(The problem)
Locate every line in the records below that includes the word "coordinates" and copy each of those lines.

(Records from a data collection)
▶
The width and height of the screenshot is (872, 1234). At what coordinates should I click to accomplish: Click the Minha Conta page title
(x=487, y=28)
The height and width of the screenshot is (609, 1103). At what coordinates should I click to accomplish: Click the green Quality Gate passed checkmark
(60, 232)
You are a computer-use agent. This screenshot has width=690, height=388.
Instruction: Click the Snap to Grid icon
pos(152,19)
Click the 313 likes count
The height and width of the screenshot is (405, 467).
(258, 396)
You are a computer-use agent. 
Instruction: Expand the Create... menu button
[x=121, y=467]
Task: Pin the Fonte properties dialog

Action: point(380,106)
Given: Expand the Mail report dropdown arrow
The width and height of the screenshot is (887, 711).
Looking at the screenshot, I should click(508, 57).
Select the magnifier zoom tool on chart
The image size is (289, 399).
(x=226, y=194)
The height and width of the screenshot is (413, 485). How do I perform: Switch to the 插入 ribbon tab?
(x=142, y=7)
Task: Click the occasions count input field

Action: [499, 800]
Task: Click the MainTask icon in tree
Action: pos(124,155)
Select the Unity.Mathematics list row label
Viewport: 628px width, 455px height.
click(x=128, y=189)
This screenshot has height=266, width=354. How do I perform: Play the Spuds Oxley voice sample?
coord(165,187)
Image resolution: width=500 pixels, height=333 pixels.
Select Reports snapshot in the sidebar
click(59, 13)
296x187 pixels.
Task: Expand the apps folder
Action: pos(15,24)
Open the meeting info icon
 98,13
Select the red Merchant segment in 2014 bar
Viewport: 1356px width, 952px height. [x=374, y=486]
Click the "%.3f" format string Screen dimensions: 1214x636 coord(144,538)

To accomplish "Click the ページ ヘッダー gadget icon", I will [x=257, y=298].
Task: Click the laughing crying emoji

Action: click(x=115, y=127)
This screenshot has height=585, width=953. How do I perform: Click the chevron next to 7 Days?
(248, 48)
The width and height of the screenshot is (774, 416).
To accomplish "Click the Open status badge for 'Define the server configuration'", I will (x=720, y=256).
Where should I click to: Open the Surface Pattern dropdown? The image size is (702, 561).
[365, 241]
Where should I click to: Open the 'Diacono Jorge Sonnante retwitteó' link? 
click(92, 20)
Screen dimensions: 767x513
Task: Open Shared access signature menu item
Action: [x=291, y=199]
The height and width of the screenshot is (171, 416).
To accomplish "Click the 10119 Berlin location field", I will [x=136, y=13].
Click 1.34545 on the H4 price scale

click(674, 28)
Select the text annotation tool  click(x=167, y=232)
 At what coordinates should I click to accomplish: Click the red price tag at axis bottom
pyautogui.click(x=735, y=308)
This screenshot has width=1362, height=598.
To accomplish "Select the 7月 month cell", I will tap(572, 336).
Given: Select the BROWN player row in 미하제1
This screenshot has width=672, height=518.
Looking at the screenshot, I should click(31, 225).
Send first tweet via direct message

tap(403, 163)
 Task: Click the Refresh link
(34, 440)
◀
(The solution)
The width and height of the screenshot is (872, 1234). At what coordinates should I click to accomplish: Click the Minha Conta page title
The height and width of the screenshot is (609, 1103). At what coordinates should I click to accomplish: Click the green Quality Gate passed checkmark
 At what coordinates should I click to accomplish: Click the red price tag at axis bottom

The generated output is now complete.